*Activity list*
- A) Answer these questions using the passage on IoT ransomware, one answer per line:
(i) What does the text say the IoT industry lacks?
(ii) What two changes at Hollywood Presbyterian Hospital does the text give as results of the ransomware?
(iii) How much loss did the Northeast blackout of 2003 cause, and how many people did it affect?
- B) Return the part of the passage on IoT ransomware that begins at the words "We can conclude" and stops after the words "expensive to operate.", copied word for word.
- C) Resume the passage on IoT ransomware, continuing after its last sentence.

*Selected passage*
--- START ---

Despite the fact that IoT devices often have serious security weaknesses, it is still premature to talk about the imminent ransomware threat for smart homes and connected cars. The wide variety of apps and devices created by thousands of manufacturers complicates extensive malware usage.
The IoT industry is highly fragmented these days. It lacks standardized approaches, common platforms and communication systems. It is difficult to carry out mass attacks. Every time a compromise occurs, hackers only target a specific type of devices, which reduces the number of potential victims.
We can conclude that hackers’ benefits from attacking consumer IoT devices are currently small. But the situation is likely to change in the future as the Internet of Things is going to deeper penetrate into our homes and offices.
Some industries already are facing high risks. Industrial systems are already very attractive for cyber extortionists. This could be any relevant system that may affect the lives of thousands or millions of people and are extremely expensive to operate.
For example, several hospitals or integrated delivery systems have undergone a series of ransomware attacks. Normal workflow at Hollywood Presbyterian Hospital was disrupted because of ransomware. Some patients had to be moved to other facilities, and doctors started to keep records on paper.
If a hospital system is compromised, it puts the health of patients at risk. The likelihood is very high that the hospital will pay a ransom upon demand. An attack against critical infrastructure can be carried out successfully based on similar factors—if lives of people might be put in danger and time is pressing, the owners would often agree to pay up.
Power grids and power stations can be another important target for IoT malware. Their important role in the modern world was perfectly illustrated as far back as the Northeast blackout of 2003. It caused $6 billion in losses within several hours, affecting 55 million people. It wasn’t a cyber attack but a software failure. Today, hackers constantly scan the Internet for important and vulnerable networks, so energy companies should be prepared.
How to protect IoT systems from ransomware. Although there is no universal solution, many experts believe that the observance of certain guidelines and methodologies can help organizations and manufacturers better protect their IoT systems from ransomware.

--- END ---

*Supplied data*
--- START ---

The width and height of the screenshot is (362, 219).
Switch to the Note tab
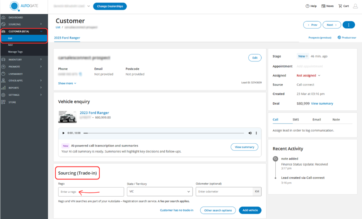click(336, 120)
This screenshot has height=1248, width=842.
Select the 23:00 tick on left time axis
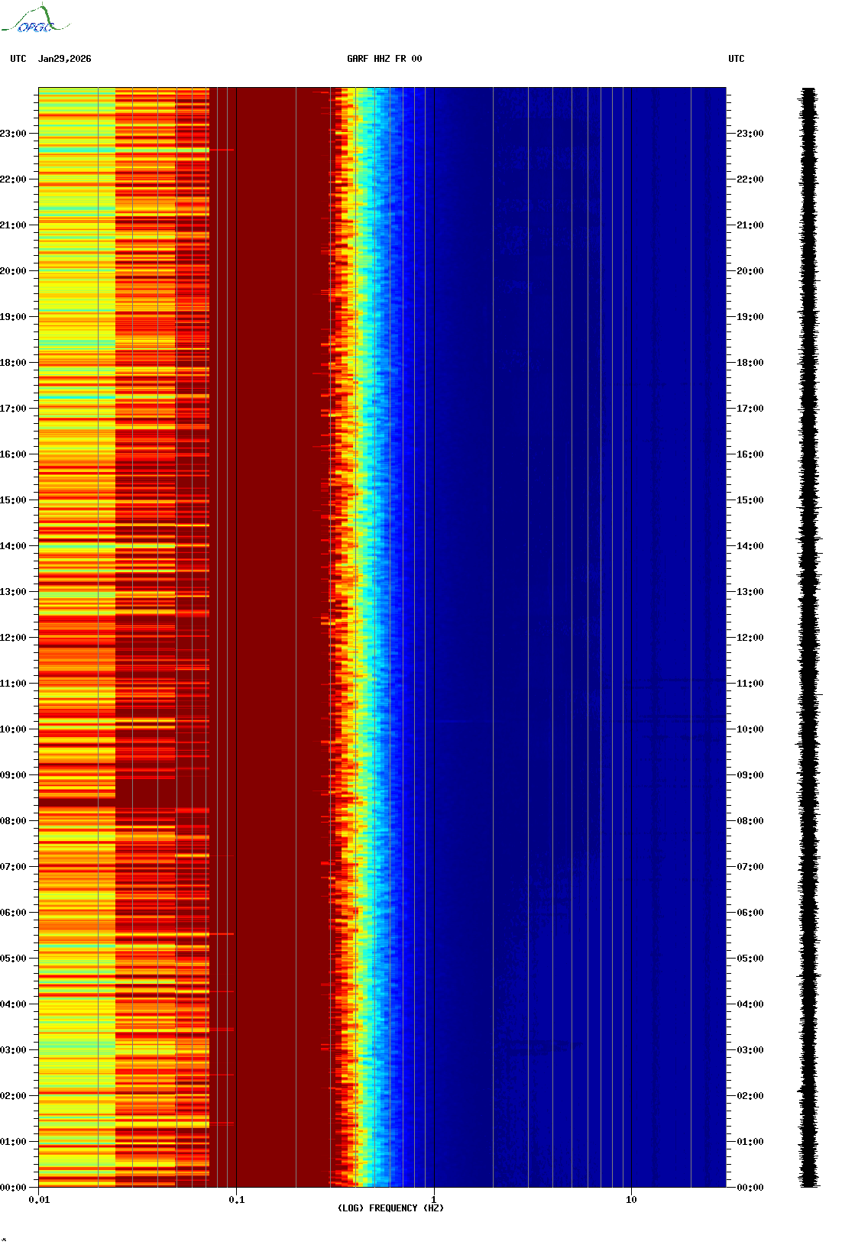pos(14,134)
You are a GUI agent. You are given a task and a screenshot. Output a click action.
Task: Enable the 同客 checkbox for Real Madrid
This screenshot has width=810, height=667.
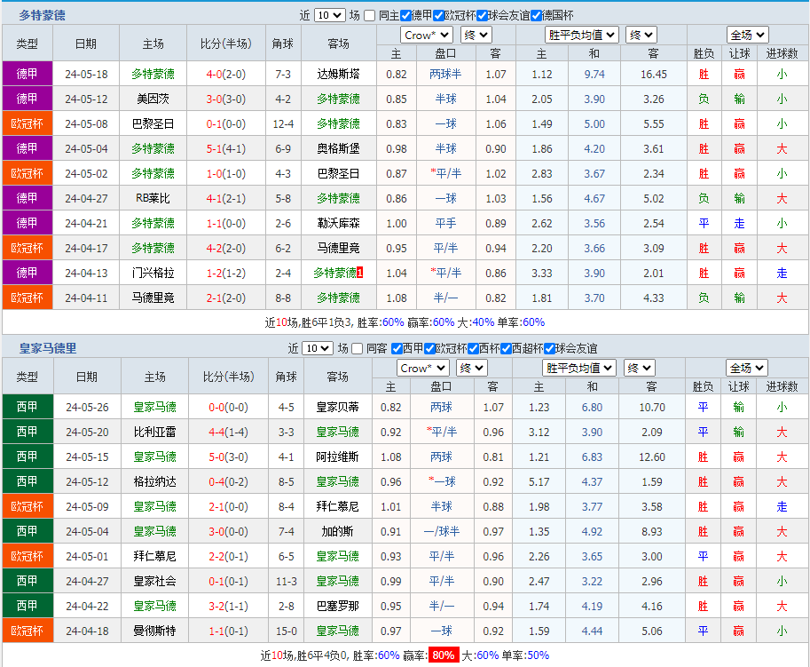tap(359, 348)
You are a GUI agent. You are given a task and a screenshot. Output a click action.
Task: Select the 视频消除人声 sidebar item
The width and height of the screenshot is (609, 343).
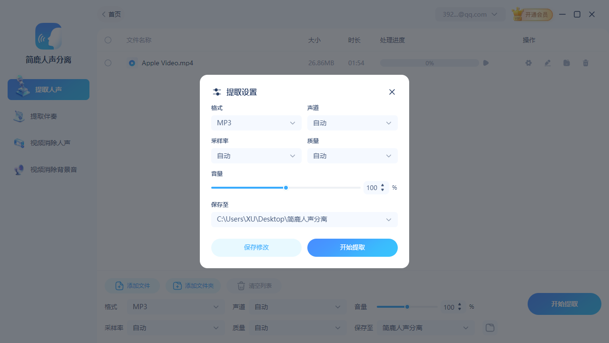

--- END ---

*Task results*
- A)
(i) Standardized approaches, common platforms and communication systems.
(ii) Some patients had to be moved to other facilities, and doctors started to keep records on paper.
(iii) $6 billion in losses within several hours, affecting 55 million people.

- B)
We can conclude that hackers’ benefits from attacking consumer IoT devices are currently small. But the situation is likely to change in the future as the Internet of Things is going to deeper penetrate into our homes and offices.
Some industries already are facing high risks. Industrial systems are already very attractive for cyber extortionists. This could be any relevant system that may affect the lives of thousands or millions of people and are extremely expensive to operate.

- C)
One of the important points is the ability to remotely upgrade the firmware of smart devices. Safety is a journey, not a destination, and there are no connected devices that can stay safe forever. Therefore, a firmware update should be a very simple, effective and safe process.
The latter is particularly important since insecure update channels can become portals for the infection to come in. There are time-tested measures to eliminate this malware entry point, such as blocking the processor and firmware, as well as encrypting communication channels between devices.
A reliable authentication mechanism poses another important protection measure. You may encounter situations these days when devices are connected to the Internet without any authentication at all.
This paves the way for spoofing. If lack of authentication becomes a mass phenomenon, it will be possible to disable millions of devices. Spoofing is particularly dangerous when a server with millions of connected machines is infected.
To make intruders’ life much harder it is necessary to introduce reliable security certificate life-cycle management and standardize the code base of security systems. This will help reduce the number of attack vectors.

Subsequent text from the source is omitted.